Despite promises to get to a pension bill in the “early weeks” of the session, zip has happened.
The dominant party is bogged down in charges and countercharges over possible sexual shenanigans in the ex-Speaker’s office and similar places; and whether taxpayers (that’s us) money was spent to bail out whatever happened. Shades of Washington (and past Democratic indiscretions.)

What have we got so far?  One proposed amendment to the Constitution, which would add more rights for crime victims—a worthy issue, but many advocates for them say it isn’t needed, that all those protections are currently granted them by state law.  It’s a matter of seeing that our state justice systems follows thru. (Which has a better chance to do so because Governor Bevin, to his credit, has upped dollars for judges, Kentucky State Police, and public defenders, etc.)

And we may get a proposed amendment to change our election cycle (again and just a few years after voters changed the election cycle) which could be just a party football and not an honest attempt to get more people to the polls.

What we don’t have here is an amendment to strike the crusty “anti-dueling oath” which each guv must take ever four years and which makes Kentucky the laughing stock of the world. Dueling? In the 21st century? Shirley you jest!

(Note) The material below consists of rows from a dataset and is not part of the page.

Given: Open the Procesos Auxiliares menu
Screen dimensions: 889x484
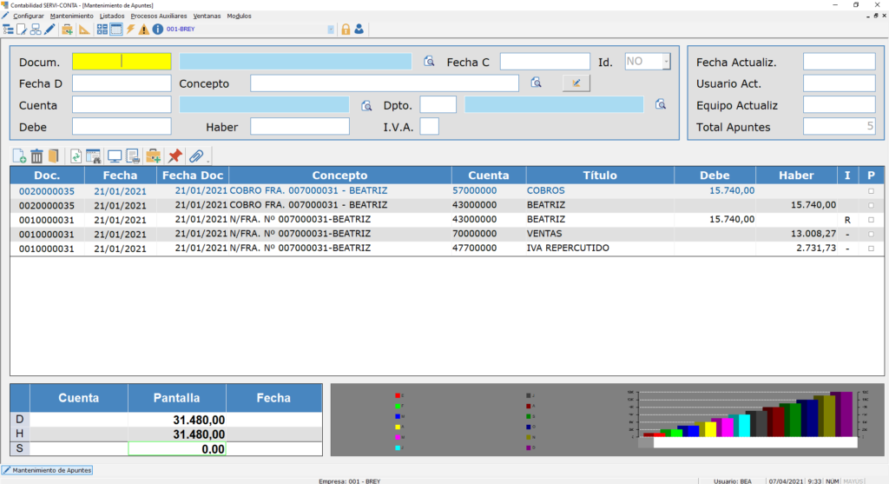Looking at the screenshot, I should click(156, 16).
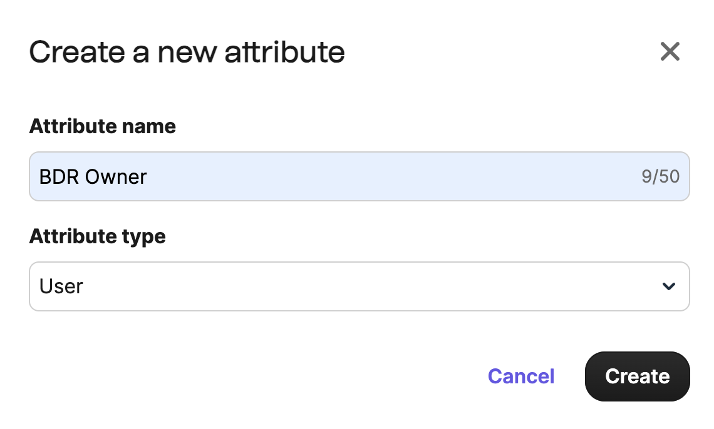The height and width of the screenshot is (429, 714).
Task: Toggle the Attribute type down-arrow
Action: pos(668,286)
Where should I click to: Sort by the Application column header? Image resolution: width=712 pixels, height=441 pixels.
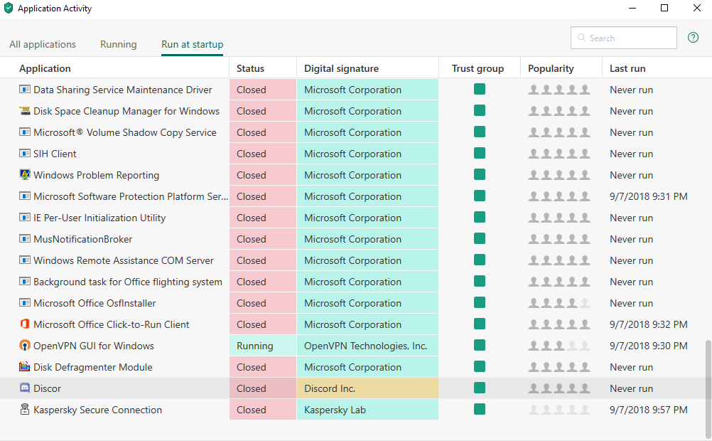[x=45, y=68]

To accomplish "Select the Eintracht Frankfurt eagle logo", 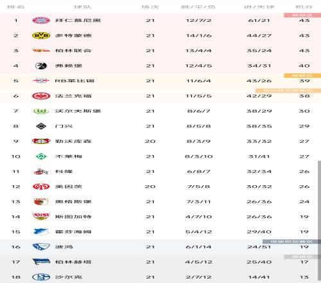I will tap(41, 96).
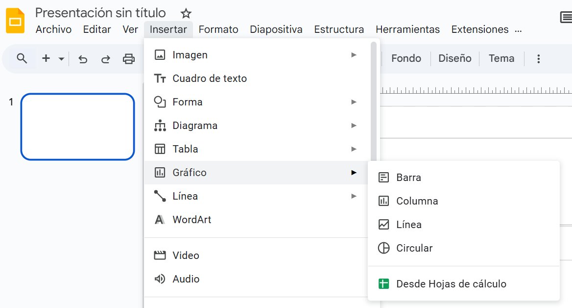The height and width of the screenshot is (308, 572).
Task: Open the Google Slides home logo
Action: [x=15, y=21]
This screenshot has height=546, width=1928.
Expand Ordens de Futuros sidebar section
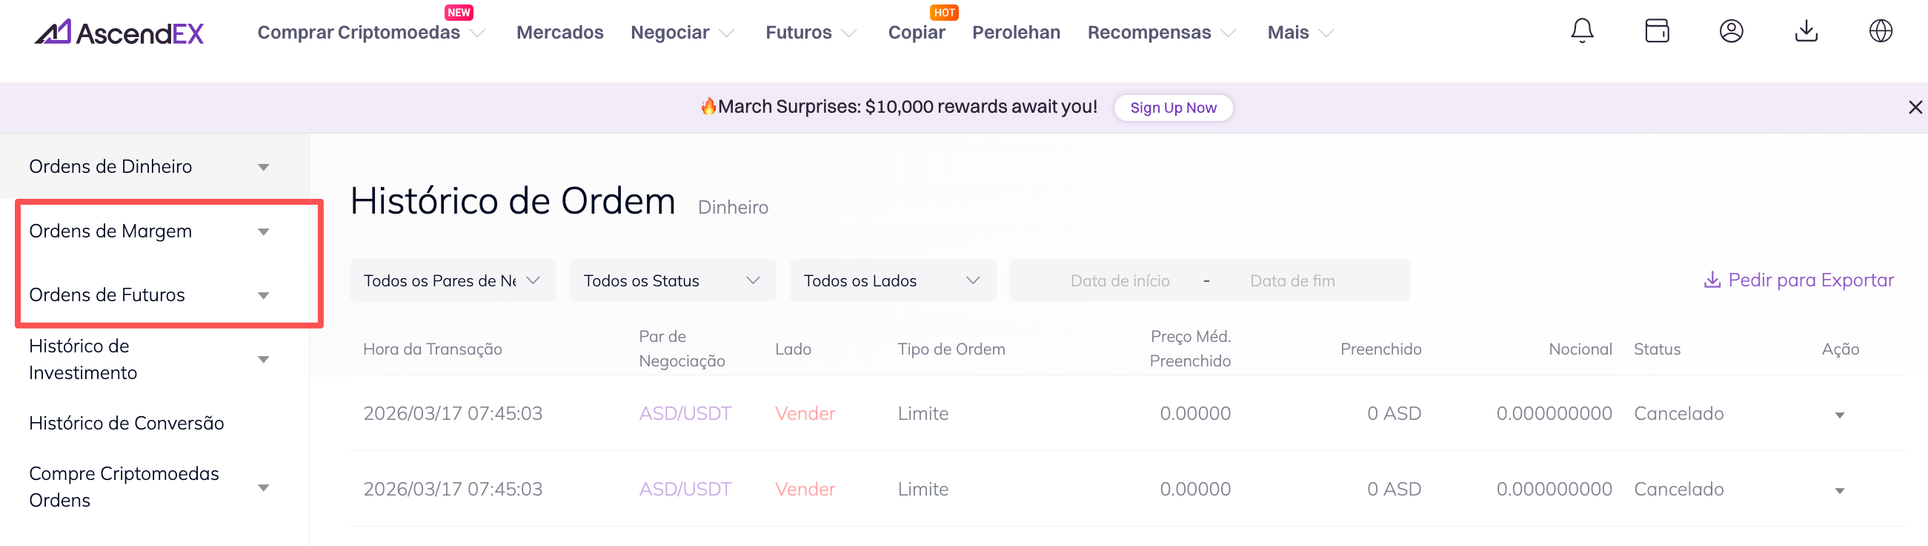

Or proposals to allow an independent commission to draw up state political districts as 16 or more other states do; or going back to the important and necessary reforms from the days of the BOPTROT scandals, which succeeding legislatures have all but overturned (do we ever learn?)  (This in the face of a report from the Illinois Institution on Public Corruption listing Kentucky as “the most corrupt state” in the US. ("Hey. we’re Number One!")

Or having the legislature admit that the true pension crisis was in a major way brought about by its refusal to put enough money into each budget until we are dangerously out of balance. (probably the worst in the US—"hey, we’re number one!")

Or doing an honest job on tax reform, which 20 state special commissions have urged. As the Herald-Leader points out, Kentucky exempts more in tax loopholes than it collects in tax revenues. That way lies madness.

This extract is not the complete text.